▸ Geselecteerde passage
Hoewel Kersten in zijn memoires beschrijft niets van Himmler en zijn SS te moeten hebben, zijn er bewijzen die anders doen vermoeden. Zo overweegt Kersten zelfs om - op verzoek van Himmler - toe te treden tot de SS. Hij schrijft daartoe een brief aan de Finse minister van Buitenlandse Zaken Witting om in dat geval zijn Fins staatsburgerschap veilig te stellen.

Door de succesrijke behandeling van Himmlers steeds terugkerende klachten, neemt Himmlers vertrouwen in en afhankelijkheid van Kersten toe. Kersten weet deze vertrouwensband te gebruiken en zet deze in voor de bevrijding van - bijna uitsluitend hem bekende en voorname - Nederlanders. Op initiatief van de Zweedse minister van Buitenlandse Zaken Christian Günter wordt begin 1943
contact gezocht met Himmler over de vrijlating van Scandinavische gevangenen uit de concentratiekampen. De initiële contacten lopen daarbij via Kersten, die een Fins diplomatiek paspoort bezit en zich - door de protectie van Himmler - vrij tussen de landen kan bewegen. De leiding van de geplande bevrijding ligt bij graaf Folke Bernadotte - vicepresident van het Zweedse Rode Kruis en neef van de Zweedse koning.
Pas vanaf maart 1945 komt het tot daadwerkelijke onderhandelingen tussen Bernadotte en Himmler. Bernadotte slaagt erin om alle Scandinavische gevangenen uit de Duitse kampen met de witte bussen van het Rode Kruis in vrijheid te brengen.
In dezelfde periode maakt ook de Zweedse afdeling van het Joods Wereldcongres zich op om te redden wat er nog te redden valt. Ook zij nemen via Kersten contact op met Himmler. Dit resulteert in een onderhandeling van 2½ uur tussen Norbert Masur en Himmler op 19 april 1945 in Berlijn. Tot 25 april worden zo'n 1.000 (Nederlandse, Belgische en Franse) vrouwen uit kamp Ravensbrück
met Rode Kruis-bussen via Denemarken naar Zweden gered.
Bij deze gesprekken speelt Kersten een duidelijke rol van betekenis. In een brief van december 1945 wordt hij namens (de Zweedse afdeling van) het Joods Wereldcongres voor zijn "waardevolle diensten" bedankt.[4]

Vanaf maart 1944 onderhandelt Walter Schellenberg - als Himmlers vertrouwensman - met graaf Folke Bernadotte over de eenzijdige capitulatie van nazi-Duitsland aan de westerse mogendheden. In februari, maart en april 1945 organiseert Schellenberg geheime ontmoetingen tussen Himmler en Bernadotte om alsnog een afzonderlijke vrede te bewerkstelligen. Het moge duidelijk zijn, dat de
vrijlating door Himmler van bovengenoemde gevangenen in dit kader geplaatst moeten worden. Ook de door Kersten opgeëiste bijdrage aan deze bevrijding kan niet los gezien worden van het "afscheid" van zijn verbindingen met het ondergaande Derde Rijk.

▸ Schriftelijke opdrachten
(A) Geef de alinea uit de tekst over Kersten en Himmler die begint met "Vanaf maart 1944 onderhandelt" beknopt weer als opsomming, met behoud van de belangrijkste feiten.
(B) Neem uit de tekst over Kersten en Himmler woordelijk het gedeelte over dat begint bij "Door de succesrijke" en eindigt bij "de Zweedse koning.".

▸ Vastgelegde gegevens
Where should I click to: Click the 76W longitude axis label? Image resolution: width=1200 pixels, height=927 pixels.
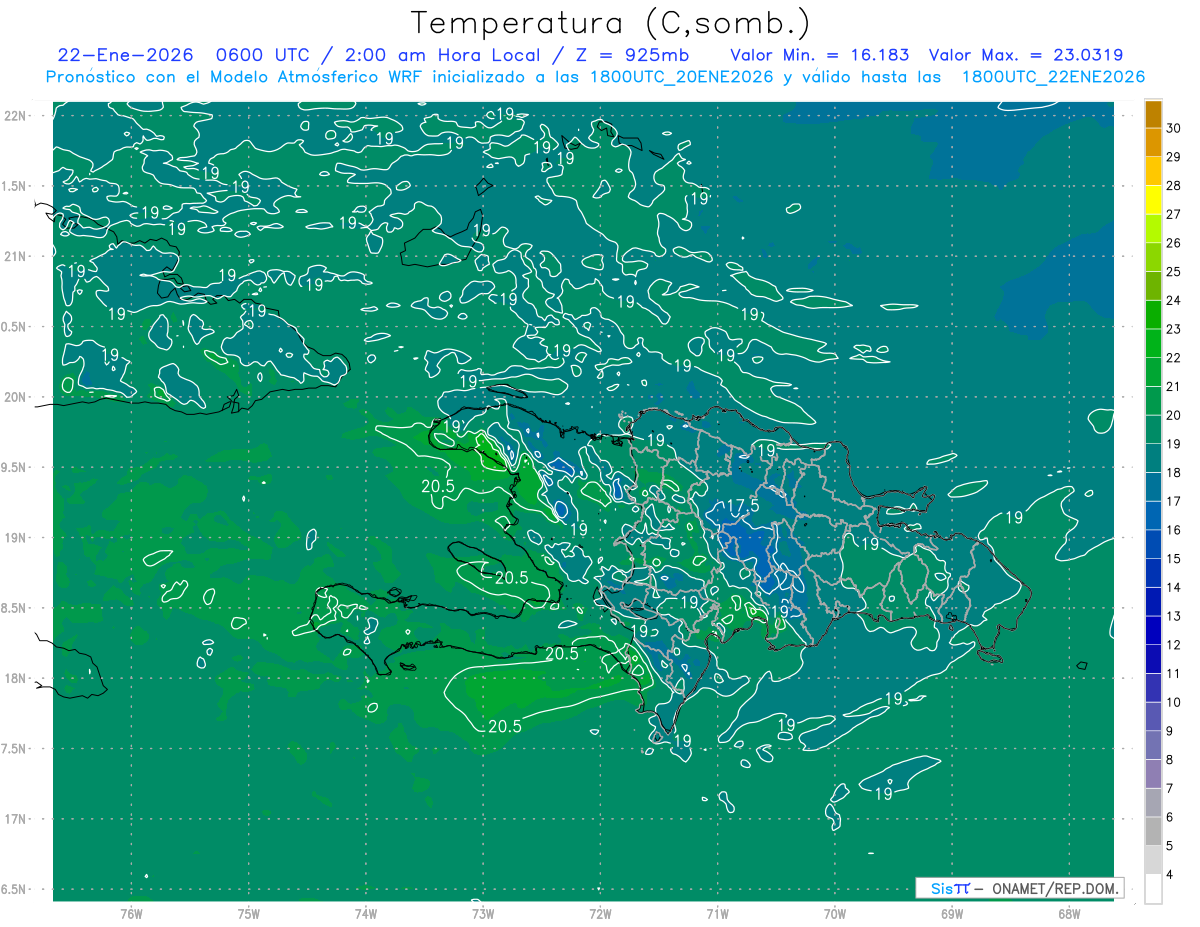tap(131, 913)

▸ Resultaten
(A)
- Vanaf maart 1944 onderhandelt Walter Schellenberg als vertrouwensman van Himmler met graaf Folke Bernadotte over een eenzijdige capitulatie van nazi-Duitsland aan de westerse mogendheden.
- In februari, maart en april 1945 organiseert Schellenberg geheime ontmoetingen tussen Himmler en Bernadotte om alsnog een afzonderlijke vrede te bereiken.
- De vrijlating van de eerder genoemde gevangenen door Himmler moet in dit kader worden geplaatst.
- Ook de bijdrage aan deze bevrijding die Kersten voor zich opeist, staat niet los van het "afscheid" van zijn verbindingen met het ondergaande Derde Rijk.

(B)
Door de succesrijke behandeling van Himmlers steeds terugkerende klachten, neemt Himmlers vertrouwen in en afhankelijkheid van Kersten toe. Kersten weet deze vertrouwensband te gebruiken en zet deze in voor de bevrijding van - bijna uitsluitend hem bekende en voorname - Nederlanders. Op initiatief van de Zweedse minister van Buitenlandse Zaken Christian Günter wordt begin 1943
contact gezocht met Himmler over de vrijlating van Scandinavische gevangenen uit de concentratiekampen. De initiële contacten lopen daarbij via Kersten, die een Fins diplomatiek paspoort bezit en zich - door de protectie van Himmler - vrij tussen de landen kan bewegen. De leiding van de geplande bevrijding ligt bij graaf Folke Bernadotte - vicepresident van het Zweedse Rode Kruis en neef van de Zweedse koning.